Provided records START

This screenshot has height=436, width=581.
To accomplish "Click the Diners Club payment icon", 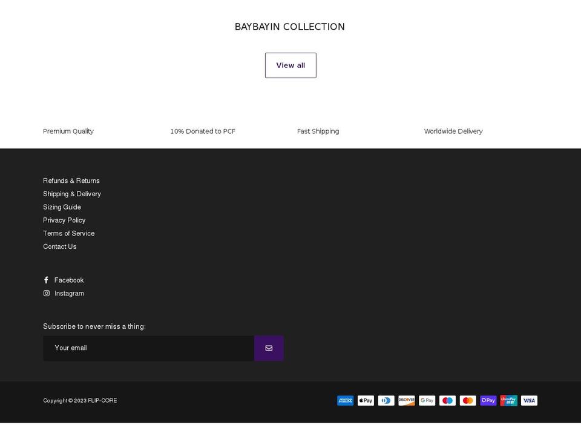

Provided records END
Provided records START

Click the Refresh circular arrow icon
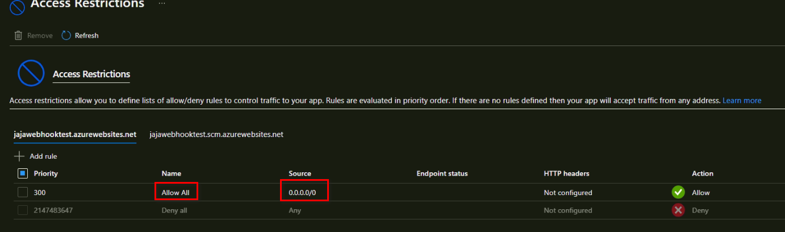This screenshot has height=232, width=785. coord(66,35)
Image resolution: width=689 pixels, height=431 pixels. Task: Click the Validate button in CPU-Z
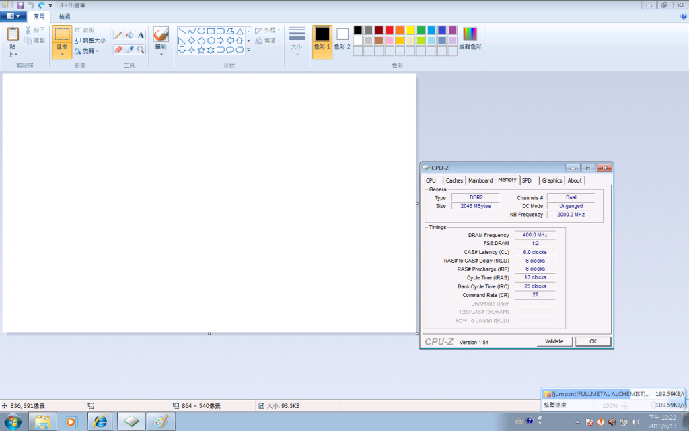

Provided records END

Task brief » Give again the lines of the listing above that run from the one with "Click the Refresh circular arrow icon" up to and including the one with "Image resolution: width=689". Keep them exact and omit the pictures.

Task response »
Click the Refresh circular arrow icon
This screenshot has height=232, width=785. coord(66,35)
Image resolution: width=689 pixels, height=431 pixels. Task: Click the Validate button in CPU-Z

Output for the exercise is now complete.